Item position entries
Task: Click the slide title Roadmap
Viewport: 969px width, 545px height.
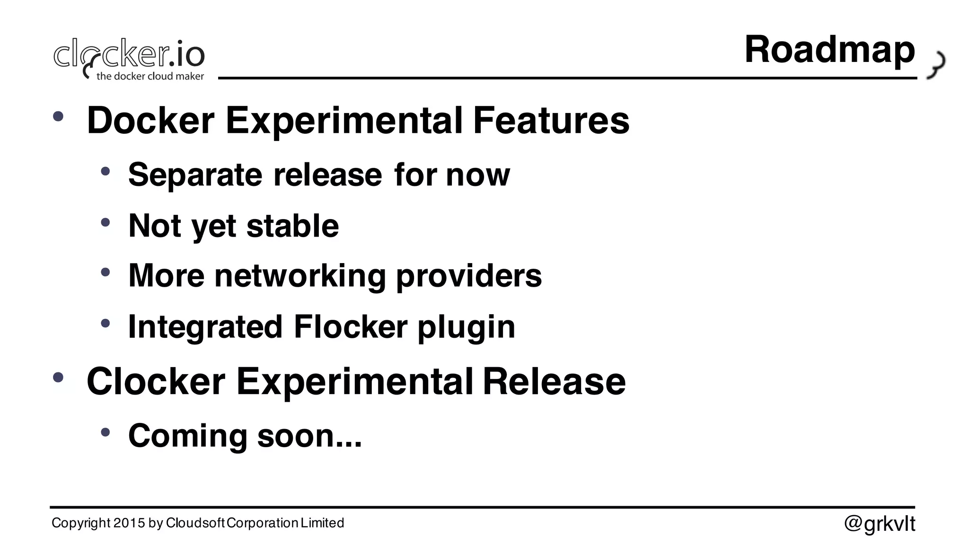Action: [829, 50]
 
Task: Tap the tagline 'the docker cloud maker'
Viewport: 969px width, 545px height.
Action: [150, 76]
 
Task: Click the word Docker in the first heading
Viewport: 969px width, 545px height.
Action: [150, 120]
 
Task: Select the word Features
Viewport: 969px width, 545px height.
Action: [551, 120]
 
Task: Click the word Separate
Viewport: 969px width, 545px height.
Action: [195, 175]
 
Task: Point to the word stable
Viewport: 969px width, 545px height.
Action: [292, 226]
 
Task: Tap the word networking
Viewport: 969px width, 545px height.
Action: [300, 276]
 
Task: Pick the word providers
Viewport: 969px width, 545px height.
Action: [468, 276]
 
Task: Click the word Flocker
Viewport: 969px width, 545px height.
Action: [350, 326]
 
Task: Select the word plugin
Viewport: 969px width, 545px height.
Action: [466, 327]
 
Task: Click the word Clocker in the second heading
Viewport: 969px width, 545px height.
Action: [156, 381]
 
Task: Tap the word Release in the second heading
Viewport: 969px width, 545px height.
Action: [554, 381]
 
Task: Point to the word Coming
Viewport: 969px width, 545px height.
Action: [188, 436]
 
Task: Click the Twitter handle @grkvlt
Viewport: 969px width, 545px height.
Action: [880, 524]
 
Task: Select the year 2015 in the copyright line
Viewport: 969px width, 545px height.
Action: [129, 523]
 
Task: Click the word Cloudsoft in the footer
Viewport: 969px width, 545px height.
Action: [195, 523]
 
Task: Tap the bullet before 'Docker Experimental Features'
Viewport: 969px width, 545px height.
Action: [58, 116]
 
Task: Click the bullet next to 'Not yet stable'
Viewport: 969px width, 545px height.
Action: [105, 222]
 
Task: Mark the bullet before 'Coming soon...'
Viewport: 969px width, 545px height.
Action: [105, 432]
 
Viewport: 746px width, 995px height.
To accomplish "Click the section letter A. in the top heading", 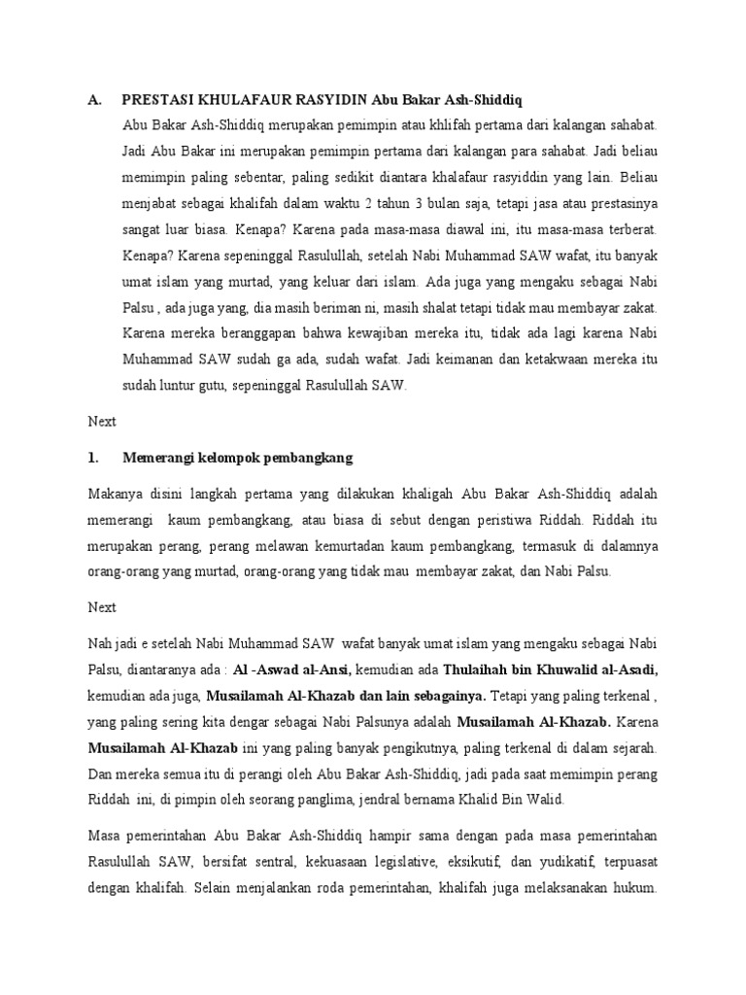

* Short task
Please arrange all of the records above as a JSON list of strings, with one string for each line. Leave out blank lines and the pictures.

* Exercise response
[
  "Task: Click the slide title Roadmap",
  "Viewport: 969px width, 545px height.",
  "Action: [829, 50]",
  "Task: Tap the tagline 'the docker cloud maker'",
  "Viewport: 969px width, 545px height.",
  "Action: [150, 76]",
  "Task: Click the word Docker in the first heading",
  "Viewport: 969px width, 545px height.",
  "Action: [150, 120]",
  "Task: Select the word Features",
  "Viewport: 969px width, 545px height.",
  "Action: [551, 120]",
  "Task: Click the word Separate",
  "Viewport: 969px width, 545px height.",
  "Action: [195, 175]",
  "Task: Point to the word stable",
  "Viewport: 969px width, 545px height.",
  "Action: [292, 226]",
  "Task: Tap the word networking",
  "Viewport: 969px width, 545px height.",
  "Action: [300, 276]",
  "Task: Pick the word providers",
  "Viewport: 969px width, 545px height.",
  "Action: [468, 276]",
  "Task: Click the word Flocker",
  "Viewport: 969px width, 545px height.",
  "Action: [350, 326]",
  "Task: Select the word plugin",
  "Viewport: 969px width, 545px height.",
  "Action: [466, 327]",
  "Task: Click the word Clocker in the second heading",
  "Viewport: 969px width, 545px height.",
  "Action: [156, 381]",
  "Task: Tap the word Release in the second heading",
  "Viewport: 969px width, 545px height.",
  "Action: [554, 381]",
  "Task: Point to the word Coming",
  "Viewport: 969px width, 545px height.",
  "Action: [188, 436]",
  "Task: Click the Twitter handle @grkvlt",
  "Viewport: 969px width, 545px height.",
  "Action: [880, 524]",
  "Task: Select the year 2015 in the copyright line",
  "Viewport: 969px width, 545px height.",
  "Action: [129, 523]",
  "Task: Click the word Cloudsoft in the footer",
  "Viewport: 969px width, 545px height.",
  "Action: [195, 523]",
  "Task: Tap the bullet before 'Docker Experimental Features'",
  "Viewport: 969px width, 545px height.",
  "Action: [58, 116]",
  "Task: Click the bullet next to 'Not yet stable'",
  "Viewport: 969px width, 545px height.",
  "Action: [105, 222]",
  "Task: Mark the bullet before 'Coming soon...'",
  "Viewport: 969px width, 545px height.",
  "Action: [105, 432]",
  "Viewport: 746px width, 995px height.",
  "To accomplish \"Click the section letter A. in the top heading\", "
]